Elle voulut savoir ce qu’il avait fait de son amour du cinéma ? Face à son silence, elle lui annonça refuser de vivre plus longtemps avec quelqu’un qui avait renié ses engagements les plus élémentaires envers la vie et l’art, qu’il se devait d’accompagner les jeunes générations vers le cinéma et non vers le stand à saloperies et développa ses arguments jusqu’à ces mots qui grincèrent comme un climax duquel personne ne reviendrait indemne :  » Escroc, tu me dégoûtes ! « 

Devant l’ampleur du scandale, l’équipe dirigeante procéda à une évacuation temporaire des lieux…

La rumeur qui prétendait qu’elle cassa le stand à pop-corn, à confiseries et à sodas en menaçant de revenir encore et encore fit le reste.

© Louise Salmone

https://www.youtube.com/watch?v=DT1NJwEi6nw For A Few Dollars More // The Danish National Symphony Orchestra (Live)
Ennio Morricone
Cheffe d’orchestre : Sarah Hicks

17 commentaires sur « 118. Pop-corn et cinéma »
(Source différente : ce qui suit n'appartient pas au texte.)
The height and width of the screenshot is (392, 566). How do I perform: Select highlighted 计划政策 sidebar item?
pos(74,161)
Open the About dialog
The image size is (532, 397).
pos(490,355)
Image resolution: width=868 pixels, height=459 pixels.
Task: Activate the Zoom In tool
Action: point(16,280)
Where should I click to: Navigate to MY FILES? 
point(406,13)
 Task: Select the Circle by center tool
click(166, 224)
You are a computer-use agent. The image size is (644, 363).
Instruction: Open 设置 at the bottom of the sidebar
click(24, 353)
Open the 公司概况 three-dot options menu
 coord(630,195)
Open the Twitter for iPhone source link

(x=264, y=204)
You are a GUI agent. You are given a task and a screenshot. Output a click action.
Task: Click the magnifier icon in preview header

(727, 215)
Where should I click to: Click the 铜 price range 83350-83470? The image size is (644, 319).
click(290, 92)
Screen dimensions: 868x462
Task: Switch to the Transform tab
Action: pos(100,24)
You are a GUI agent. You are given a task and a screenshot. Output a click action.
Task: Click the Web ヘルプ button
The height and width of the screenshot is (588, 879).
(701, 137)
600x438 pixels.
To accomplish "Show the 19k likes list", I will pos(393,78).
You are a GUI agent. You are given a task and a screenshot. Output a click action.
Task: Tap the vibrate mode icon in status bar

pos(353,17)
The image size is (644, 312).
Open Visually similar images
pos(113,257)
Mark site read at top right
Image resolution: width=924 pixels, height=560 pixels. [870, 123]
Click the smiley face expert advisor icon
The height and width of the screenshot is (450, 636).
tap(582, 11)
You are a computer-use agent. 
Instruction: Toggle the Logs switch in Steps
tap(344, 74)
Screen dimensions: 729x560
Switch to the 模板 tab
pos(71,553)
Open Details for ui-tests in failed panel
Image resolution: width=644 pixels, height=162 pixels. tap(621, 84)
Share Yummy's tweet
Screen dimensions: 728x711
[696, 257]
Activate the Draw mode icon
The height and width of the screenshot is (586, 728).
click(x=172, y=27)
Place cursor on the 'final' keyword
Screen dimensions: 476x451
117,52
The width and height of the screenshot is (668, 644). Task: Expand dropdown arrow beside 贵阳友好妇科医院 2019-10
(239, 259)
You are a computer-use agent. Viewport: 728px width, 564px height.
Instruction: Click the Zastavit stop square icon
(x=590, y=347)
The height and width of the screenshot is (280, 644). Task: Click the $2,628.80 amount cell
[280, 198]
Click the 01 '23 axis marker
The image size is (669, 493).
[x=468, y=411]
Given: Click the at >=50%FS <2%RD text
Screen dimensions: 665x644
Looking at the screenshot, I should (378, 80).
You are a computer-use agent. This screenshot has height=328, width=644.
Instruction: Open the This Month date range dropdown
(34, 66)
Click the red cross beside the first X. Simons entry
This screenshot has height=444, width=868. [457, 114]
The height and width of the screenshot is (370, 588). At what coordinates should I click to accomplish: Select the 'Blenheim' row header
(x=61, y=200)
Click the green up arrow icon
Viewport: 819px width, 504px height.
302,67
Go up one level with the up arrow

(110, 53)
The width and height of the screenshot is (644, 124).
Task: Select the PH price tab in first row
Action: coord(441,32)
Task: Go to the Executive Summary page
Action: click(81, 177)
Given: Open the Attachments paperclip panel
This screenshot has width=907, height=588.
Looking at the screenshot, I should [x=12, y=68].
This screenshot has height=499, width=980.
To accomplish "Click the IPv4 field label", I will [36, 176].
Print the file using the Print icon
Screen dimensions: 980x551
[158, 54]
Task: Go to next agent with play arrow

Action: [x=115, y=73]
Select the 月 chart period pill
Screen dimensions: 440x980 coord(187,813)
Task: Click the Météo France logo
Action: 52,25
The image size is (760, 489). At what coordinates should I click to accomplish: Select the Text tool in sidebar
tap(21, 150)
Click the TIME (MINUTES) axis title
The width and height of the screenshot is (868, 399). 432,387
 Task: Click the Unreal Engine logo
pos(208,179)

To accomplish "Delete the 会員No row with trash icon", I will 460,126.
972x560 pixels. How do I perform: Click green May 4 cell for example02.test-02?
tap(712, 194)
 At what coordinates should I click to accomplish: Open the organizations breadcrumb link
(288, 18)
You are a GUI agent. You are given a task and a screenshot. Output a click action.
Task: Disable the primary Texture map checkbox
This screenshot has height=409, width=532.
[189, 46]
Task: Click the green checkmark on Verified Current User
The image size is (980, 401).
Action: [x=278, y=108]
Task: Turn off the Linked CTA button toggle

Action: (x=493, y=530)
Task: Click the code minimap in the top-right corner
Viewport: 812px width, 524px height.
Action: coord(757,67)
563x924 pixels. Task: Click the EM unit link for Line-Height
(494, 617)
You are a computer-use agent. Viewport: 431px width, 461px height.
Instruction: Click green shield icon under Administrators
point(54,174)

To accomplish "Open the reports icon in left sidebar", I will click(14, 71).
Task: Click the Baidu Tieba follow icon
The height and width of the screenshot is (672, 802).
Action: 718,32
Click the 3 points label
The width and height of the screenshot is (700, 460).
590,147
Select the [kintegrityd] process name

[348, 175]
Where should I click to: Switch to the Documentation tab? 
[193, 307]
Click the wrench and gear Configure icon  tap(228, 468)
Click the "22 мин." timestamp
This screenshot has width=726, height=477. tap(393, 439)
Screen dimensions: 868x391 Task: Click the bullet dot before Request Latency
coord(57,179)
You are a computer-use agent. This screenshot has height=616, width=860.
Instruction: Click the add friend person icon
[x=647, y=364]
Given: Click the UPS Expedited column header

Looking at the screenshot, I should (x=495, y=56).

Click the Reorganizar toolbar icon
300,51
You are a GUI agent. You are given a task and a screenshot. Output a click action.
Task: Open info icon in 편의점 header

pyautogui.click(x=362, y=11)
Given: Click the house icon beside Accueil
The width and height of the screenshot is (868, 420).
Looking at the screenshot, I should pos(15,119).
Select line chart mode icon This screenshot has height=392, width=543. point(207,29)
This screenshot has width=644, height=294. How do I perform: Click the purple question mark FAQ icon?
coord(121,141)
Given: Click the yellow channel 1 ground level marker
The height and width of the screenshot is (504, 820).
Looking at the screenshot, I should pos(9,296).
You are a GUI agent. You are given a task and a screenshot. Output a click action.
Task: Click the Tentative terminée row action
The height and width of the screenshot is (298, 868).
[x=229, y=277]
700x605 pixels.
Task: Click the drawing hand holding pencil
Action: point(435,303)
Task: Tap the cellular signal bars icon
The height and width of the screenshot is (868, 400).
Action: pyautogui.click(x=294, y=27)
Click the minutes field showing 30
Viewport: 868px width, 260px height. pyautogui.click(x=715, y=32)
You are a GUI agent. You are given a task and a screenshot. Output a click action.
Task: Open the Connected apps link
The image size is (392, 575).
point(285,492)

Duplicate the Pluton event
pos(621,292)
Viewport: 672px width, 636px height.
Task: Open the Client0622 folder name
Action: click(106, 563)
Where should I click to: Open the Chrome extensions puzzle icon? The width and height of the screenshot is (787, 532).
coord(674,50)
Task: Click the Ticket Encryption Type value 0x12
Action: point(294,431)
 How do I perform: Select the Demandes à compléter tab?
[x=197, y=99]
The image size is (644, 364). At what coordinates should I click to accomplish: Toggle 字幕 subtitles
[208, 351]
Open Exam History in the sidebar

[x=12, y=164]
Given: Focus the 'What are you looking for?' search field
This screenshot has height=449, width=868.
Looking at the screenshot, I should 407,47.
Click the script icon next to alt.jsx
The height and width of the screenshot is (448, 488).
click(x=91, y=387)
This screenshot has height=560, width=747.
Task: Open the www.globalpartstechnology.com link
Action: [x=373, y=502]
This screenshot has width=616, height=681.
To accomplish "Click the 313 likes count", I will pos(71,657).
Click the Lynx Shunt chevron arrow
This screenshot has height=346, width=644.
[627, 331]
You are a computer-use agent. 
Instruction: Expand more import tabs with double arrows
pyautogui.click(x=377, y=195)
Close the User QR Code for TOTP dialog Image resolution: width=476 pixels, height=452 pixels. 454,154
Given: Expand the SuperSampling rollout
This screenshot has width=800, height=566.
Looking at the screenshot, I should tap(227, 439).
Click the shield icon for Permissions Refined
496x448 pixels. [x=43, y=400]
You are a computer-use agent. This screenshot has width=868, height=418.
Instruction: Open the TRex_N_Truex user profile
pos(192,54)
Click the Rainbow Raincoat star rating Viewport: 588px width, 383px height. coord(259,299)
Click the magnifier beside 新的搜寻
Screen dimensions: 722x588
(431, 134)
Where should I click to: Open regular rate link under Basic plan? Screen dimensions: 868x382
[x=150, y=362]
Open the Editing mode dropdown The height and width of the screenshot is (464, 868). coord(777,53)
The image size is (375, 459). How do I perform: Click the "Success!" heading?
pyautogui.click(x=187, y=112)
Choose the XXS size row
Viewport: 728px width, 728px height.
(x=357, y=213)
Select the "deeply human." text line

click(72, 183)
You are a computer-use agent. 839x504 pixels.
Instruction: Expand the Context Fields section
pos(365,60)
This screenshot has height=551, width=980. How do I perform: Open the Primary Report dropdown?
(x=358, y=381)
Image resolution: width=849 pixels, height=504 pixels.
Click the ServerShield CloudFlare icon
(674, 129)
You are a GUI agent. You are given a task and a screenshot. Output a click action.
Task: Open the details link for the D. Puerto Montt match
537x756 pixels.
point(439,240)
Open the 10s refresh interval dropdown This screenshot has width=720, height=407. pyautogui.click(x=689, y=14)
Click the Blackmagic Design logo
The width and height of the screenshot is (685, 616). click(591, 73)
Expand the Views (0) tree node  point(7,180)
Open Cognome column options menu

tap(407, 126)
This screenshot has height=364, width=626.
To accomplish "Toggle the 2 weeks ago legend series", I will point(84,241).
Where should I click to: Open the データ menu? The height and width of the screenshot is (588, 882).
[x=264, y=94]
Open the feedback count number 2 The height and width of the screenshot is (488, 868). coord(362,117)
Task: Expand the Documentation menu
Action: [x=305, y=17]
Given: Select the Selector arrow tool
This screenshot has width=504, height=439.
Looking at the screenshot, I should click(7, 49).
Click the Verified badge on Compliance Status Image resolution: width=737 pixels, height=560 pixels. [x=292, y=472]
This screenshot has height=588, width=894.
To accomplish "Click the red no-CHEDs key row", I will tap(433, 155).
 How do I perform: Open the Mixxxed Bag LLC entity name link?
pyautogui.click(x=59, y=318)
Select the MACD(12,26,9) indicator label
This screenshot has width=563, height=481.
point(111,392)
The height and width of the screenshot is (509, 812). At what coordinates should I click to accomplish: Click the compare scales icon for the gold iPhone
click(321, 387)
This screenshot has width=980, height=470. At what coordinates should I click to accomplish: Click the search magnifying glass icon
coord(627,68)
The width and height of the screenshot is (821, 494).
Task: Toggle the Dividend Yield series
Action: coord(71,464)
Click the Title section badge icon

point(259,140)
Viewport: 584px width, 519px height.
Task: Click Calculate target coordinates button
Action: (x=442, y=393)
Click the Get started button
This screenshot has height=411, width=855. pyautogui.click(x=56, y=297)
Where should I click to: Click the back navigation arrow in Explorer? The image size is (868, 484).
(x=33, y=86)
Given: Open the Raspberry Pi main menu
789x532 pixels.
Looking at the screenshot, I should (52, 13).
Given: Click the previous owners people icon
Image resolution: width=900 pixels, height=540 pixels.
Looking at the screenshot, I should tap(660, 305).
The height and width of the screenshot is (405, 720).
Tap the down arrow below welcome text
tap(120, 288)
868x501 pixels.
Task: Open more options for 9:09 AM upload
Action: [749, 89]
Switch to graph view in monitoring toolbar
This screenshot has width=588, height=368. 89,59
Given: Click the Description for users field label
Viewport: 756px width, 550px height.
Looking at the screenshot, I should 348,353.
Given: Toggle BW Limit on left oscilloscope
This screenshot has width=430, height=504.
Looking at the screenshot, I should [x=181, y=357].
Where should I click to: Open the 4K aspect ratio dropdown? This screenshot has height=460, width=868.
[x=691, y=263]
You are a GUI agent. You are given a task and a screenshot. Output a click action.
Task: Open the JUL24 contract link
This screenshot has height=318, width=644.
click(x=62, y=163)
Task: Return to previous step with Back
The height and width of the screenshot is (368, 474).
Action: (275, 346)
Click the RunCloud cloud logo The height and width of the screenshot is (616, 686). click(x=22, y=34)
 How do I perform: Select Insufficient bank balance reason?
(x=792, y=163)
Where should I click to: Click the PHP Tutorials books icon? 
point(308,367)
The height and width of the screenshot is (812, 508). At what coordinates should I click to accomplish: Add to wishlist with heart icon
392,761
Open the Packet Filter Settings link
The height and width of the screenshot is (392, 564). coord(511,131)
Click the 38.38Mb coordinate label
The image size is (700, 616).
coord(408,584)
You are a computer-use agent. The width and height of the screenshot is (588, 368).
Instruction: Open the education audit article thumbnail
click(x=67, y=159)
  1. Ennio Morricone, quel compositeur. Merci de me faire replonger dans mes années d’études. Quelques films de Leone furent présentés à l’université avant les salles commerciales.  Le bouche à oreille fit le reste. Voir Henri Fonda en méchant cowboy. Incroyable pour l’époque.
    Merci aussi pour le beau texte.

    Aimé par 2 personnes

  2. C’était vraiment bien de lire ce texte, surtout qu’un des trucs que je déteste le plus au cinema c’est d’entendre quelqu’un trifouiller dans son cornet de saletés puis les mâchonner , sans parler de l’odeur écoeurante 🤮 par contre petite nostalgie enfantine des ouvreuses qui passaient avec leurs plateaux remplis d’esquimaux 🙂

    Aimé par 2 personnes

  3. Une vraie scène de cinéma avec ces deux personnages antagonistes!
    Evidemment je vote pour elle et pas qu’un peu! J’ai repéré des salles à l’extérieur de Rennes ou je me déplace pour profiter d’un vrai moment de cinéma et de vrais films. Il nous reste le théatre national de Bretagne avec une programmation et une salle digne de ce nom, sans pop corn et sans sodas.
    Bon , il est aussi vrai que certains films d’art et « essai » sont chiants à mourir…
    Il faut juste bien choisir….
    Merci pour ce texte vraiment savoureux

    Aimé par 3 personnes

    1. Merci beaucoup pour votre lecture, et oui il faut juste bien choisir comme vous dites !!! Cependant disposer d’espaces cinématographiques, à savoir : un écran, un siège, une bonne programmation, c’est tout de même génial, n’est-ce-pas ?! 🙂
      Très bonne soirée

      Aimé par 1 personne

  4. Excellente la rixe entre deux personnages qui ont deux conceptions différentes du cinéma: avec ou sans le plat du jour!

    Pour moi, pas concerné puisque mon dernier film… c’était en 1968 (oui 1968). C’était ‘Il est était une fois dans l’Ouest’, c’est dire si Morricone m’interpelle.
    Encore un mot: j’ai demandé de l’aide à l’ami wikimachin pour connaître la signification de multiplexe… expression que je ne connaissais pas. C’est vrai que le cinéma n’existait pas du temps des brontosaures!

    Aimé par 2 personnes

      1. On ne refait pas sa vie! La mienne est ‘sans films’ et si je me réfère à quelques lancements « électro-informatiques » avec d’invraisemblables trucages exagérés, que j’ai vu aux infos du soir, je n’ai rien manqué… au moins à ce jour!